Case Details

Decision Date: 8 January 2025; 

Published: 16 January 2025 by the Traffic Commissioner for the North West of England (GOV.UK)

Outcome:

The operator’s licence was revoked with immediate effect under section 26.

Both M&S Scaffolding (Cumbria) Ltd and its director Simon Lofthouse were disqualified from holding or applying for an operator’s licence for seven years under section 28 (GOV.UK).


Commissioner’s Reasoning

  1. Cannot be trusted:
    The Commissioner concluded that the company showed systemic non‑compliance, especially by repeatedly failing to respond to correspondence from his office and DVSA (GOV.UK).

  2. Serious negative features with no positives:
    There were no positive features in the operator’s record to counterbalance the negatives. This triggered the question: does the operator’s conduct warrant being put out of business? The answer was yes.

  3. Revocation over suspension:
    While suspension or curtailment were options, the Commissioner considered them insufficient because the operator could not be trusted to comply even during a suspension.
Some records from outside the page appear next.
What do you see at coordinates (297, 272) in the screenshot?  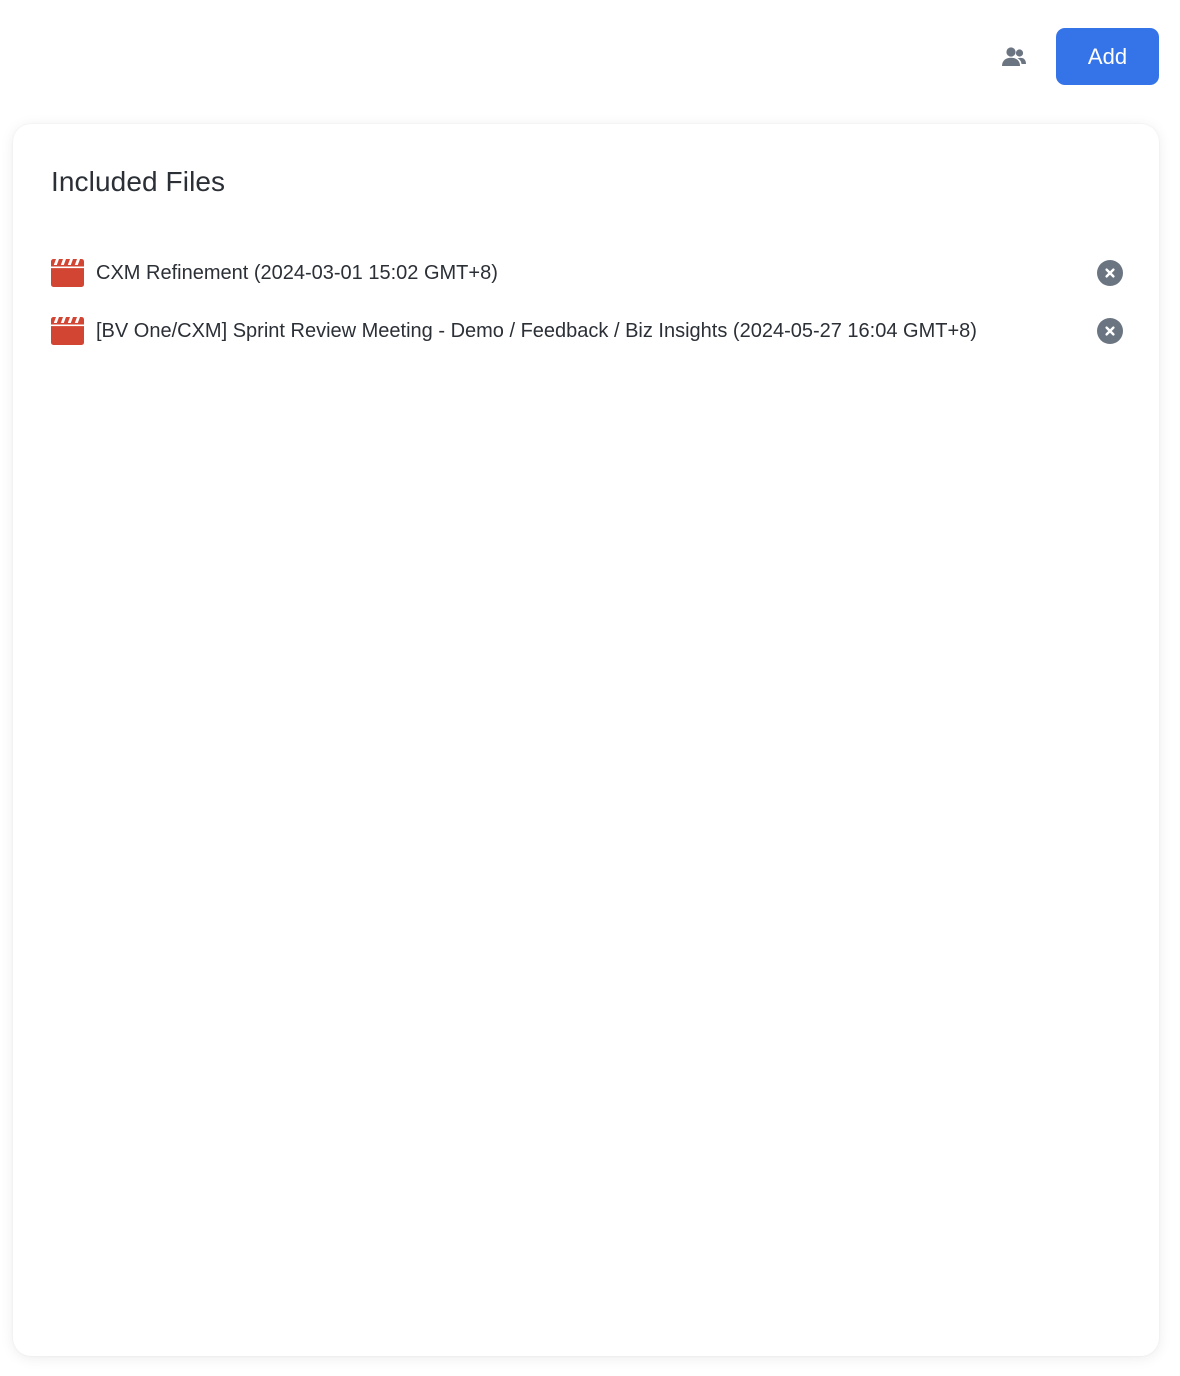 I see `file-name: CXM Refinement (2024-03-01 15:02 GMT+8)` at bounding box center [297, 272].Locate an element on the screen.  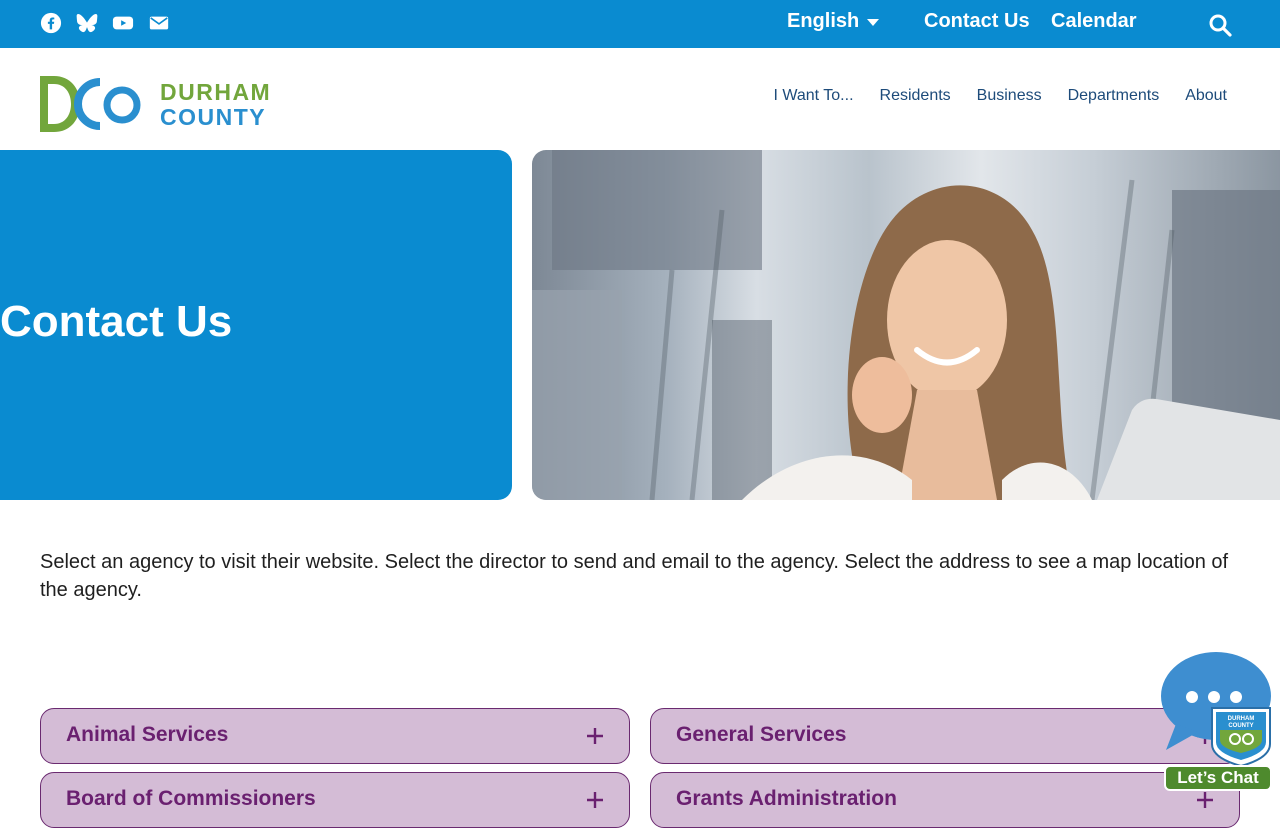
nav-item-business: Business is located at coordinates (1010, 96).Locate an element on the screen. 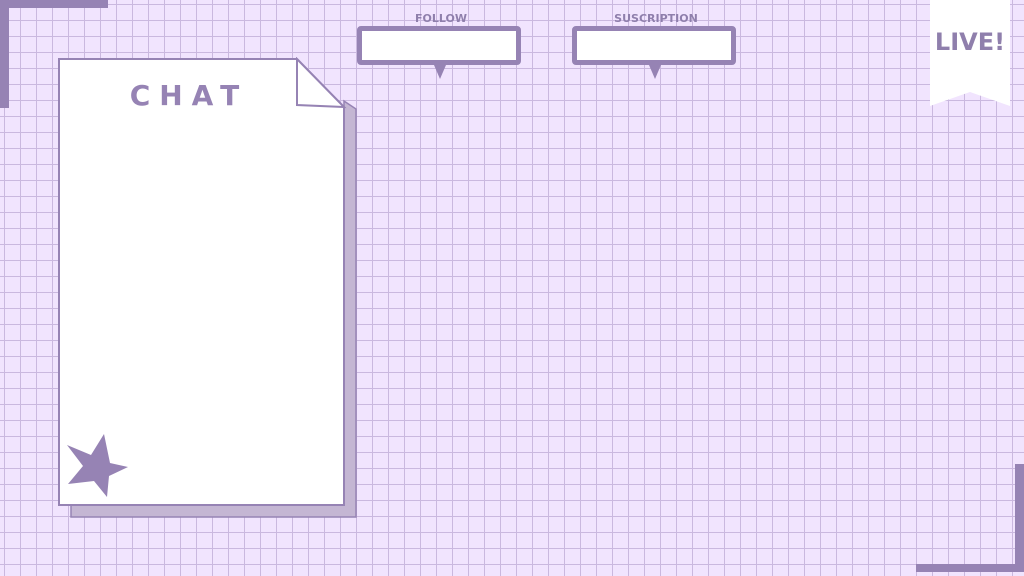 The image size is (1024, 576). corner-frame-bottom-right-vertical is located at coordinates (1020, 518).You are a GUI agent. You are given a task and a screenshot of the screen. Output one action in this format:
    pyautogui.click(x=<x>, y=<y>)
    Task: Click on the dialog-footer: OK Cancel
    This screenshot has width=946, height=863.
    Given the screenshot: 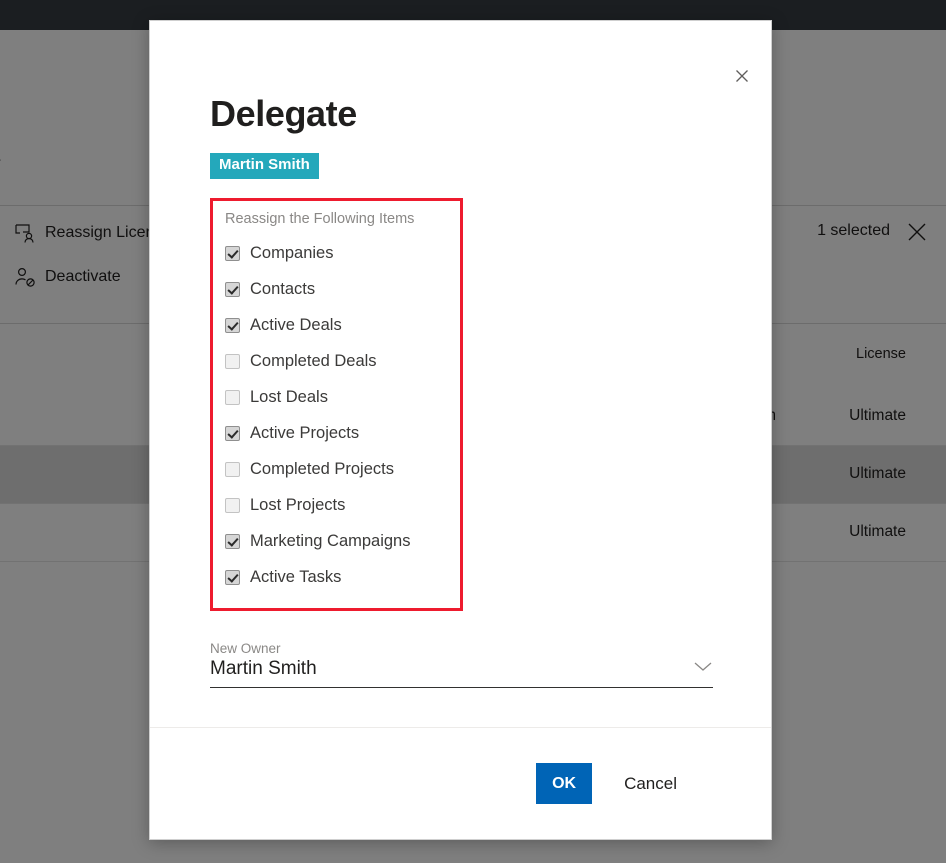 What is the action you would take?
    pyautogui.click(x=460, y=783)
Revocation was deemed necessary for public safety and fair competition.

  4. Length of disqualification:
    Based on Senior Traffic Commissioner guidance (Statutory Document 10, paragraph 108), disqualification was applied at the higher end of the range due to persistent failures and the seriousness of non-compliance.


Key Lessons for Operators

Respond Promptly: Failing to engage with official audits, notices, or correspondence is viewed very unfavourably.

Maintain Compliance Records: Audits, training logs, vehicle checks, MOTs—all should be documented and up to date.

Contextual Awareness: A history of repeated breaches increases regulatory scrutiny—especially for firms with previous public inquiries or warnings.

Trust is Critical: Operators must show systems to ensure future compliance—otherwise, regulators assume non‑compliance will continue.

Risk of Severe Sanctions: A licence revocation and long-term personal disqualification can destroy a business.

Public Safety Priority: Protecting the public and compliant operators takes priority over leniency for repeat offenders.


Summary Table

Topic Details
Inquiry Date 7 January 2025
Revocation Licence revoked immediately (s. 26)
Disqualification Firm & director banned for 7 years (s. 28)
Main Failings Non-response to correspondence, repeated non-compliance
Regulator’s View Operator not trusted; no positive evidence to balance negative issues
Enforcement Rationale Revocation over suspension to protect public interest


Final Thought

This case serves as a stark warning: persistent non-compliance and a failure to engage when contacted by authorities can lead to immediate licence loss and long-term disqualification. Operators must demonstrate active compliance, strong record-keeping, and responsiveness to regulation requests. Liaison, documentation, and transparency are not optional—they are essential.